Thursday, 31 October 2002: 1:45 PM
Estimation of climatic risk for agriculture in a Mediterranean region
Land evaluation provides qualitative information cropping potential or vulnerability risk. It provides several methods to assess both capability for general land use and suitability for specific crop types. Risk assessment is a general term used to describe the study of decisions subject to uncertain consequences and it includes: risk estimation, evaluation and management. This paper presents an application of land evaluation for the estimation of agricultural climate risk on a local scale. Climatic, geographic and soil data from Sardinia, Italy, one of the largest islands in the Mediterranean sea, were analysed using a Land Capability for Agriculture (LCA) classification system, which comprises several classes based on a range of land quality and potential productivity. The climatic LCA classes were constructed using weather data to derive annual values of maximum soil moisture deficit and heat accumulation using GIS to perform spatial analysis. Sardinia was partitioned into homogeneous agro-climatic areas by considering weather data from about 50 stations throughout the region. The procedure was extended to the whole island using interpolated temperature and precipitation values. The risk assessment approach, based on Markov-chain analysis of prime and non-prime categories, was employed to include climatic variability in the land evaluation methodology.
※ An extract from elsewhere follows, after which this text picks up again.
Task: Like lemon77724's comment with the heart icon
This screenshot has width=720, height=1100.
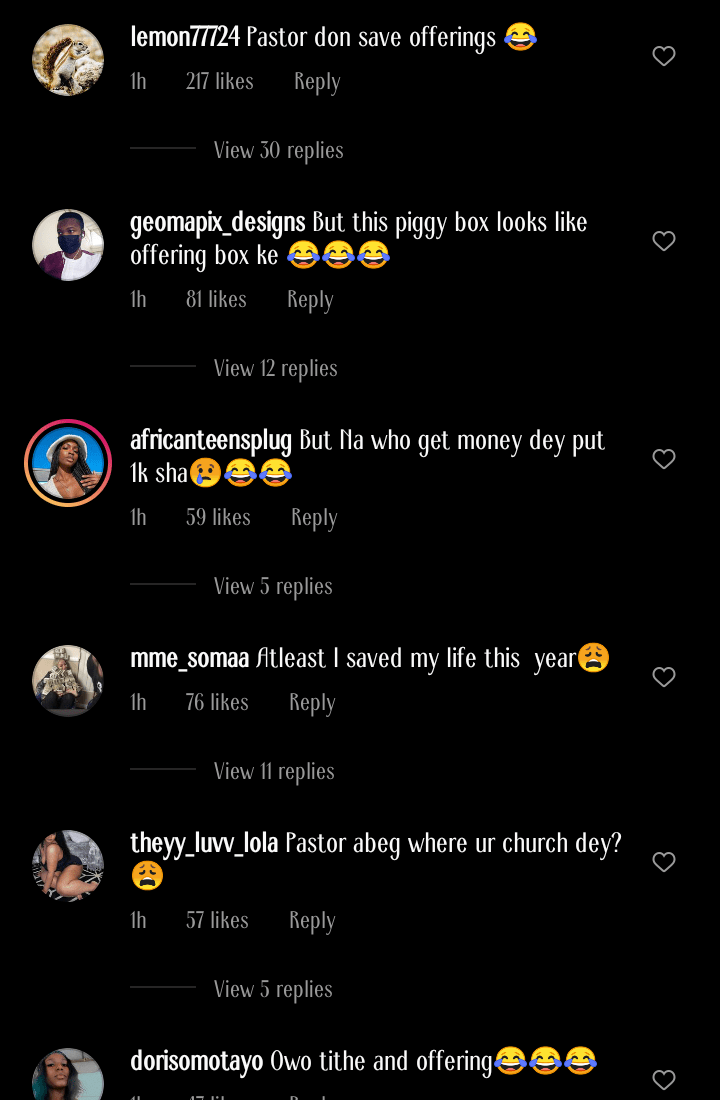Action: tap(664, 56)

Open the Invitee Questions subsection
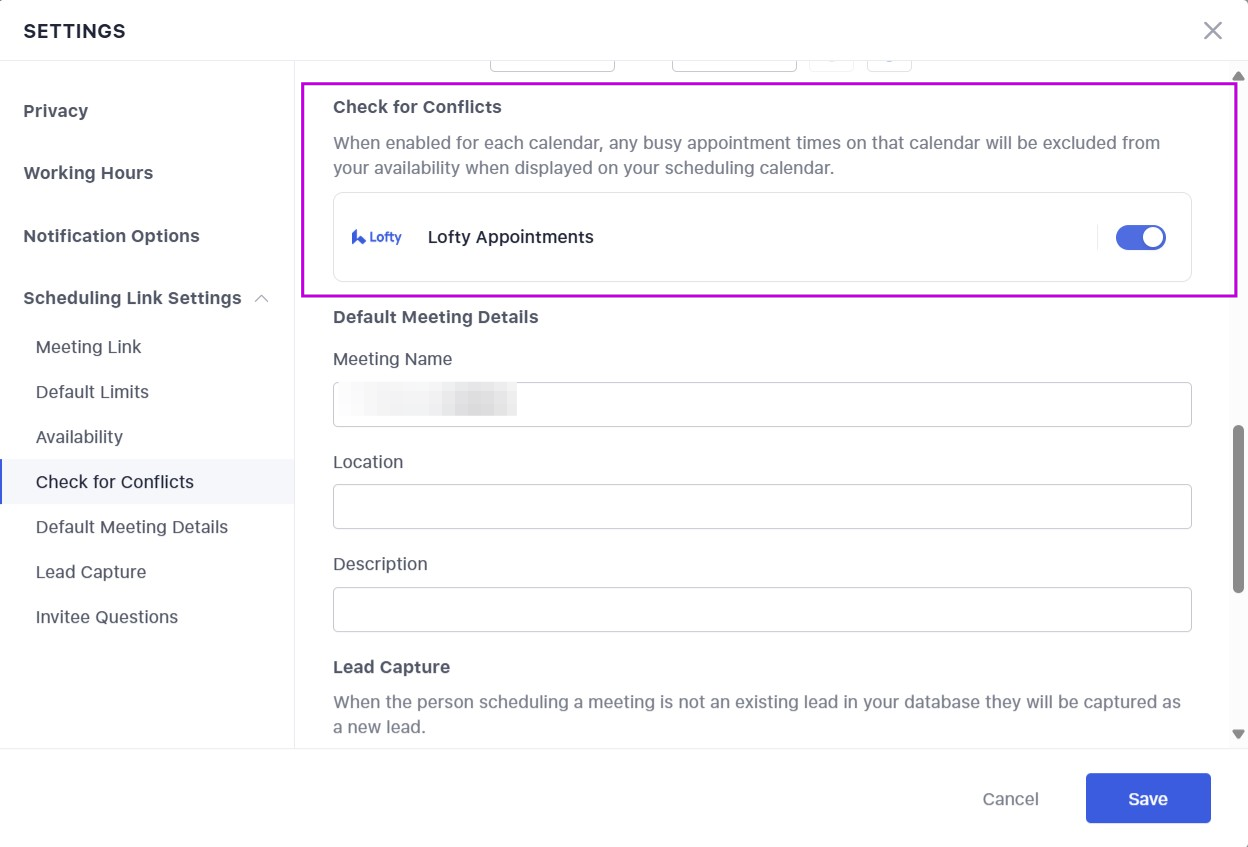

The risk assessment analysis was developed to estimate the mean return time (in years) from land capability category prime, with no or few limitations for agriculture, to land capability category non-prime, with more severe limitations. The impacts of climatic variability and risk were estimated for major crops in the most valuable agricultural areas of Sardinia. The results showed that the LCA methodology is a robust method for incorporating weather variability into land evaluation and for assessing climatic risk vulnerability of different agricultural zones at a local scale. This work was conducted as part of the core program CLIMAGRI funded by the Italian Ministry of Agriculture and Forestry.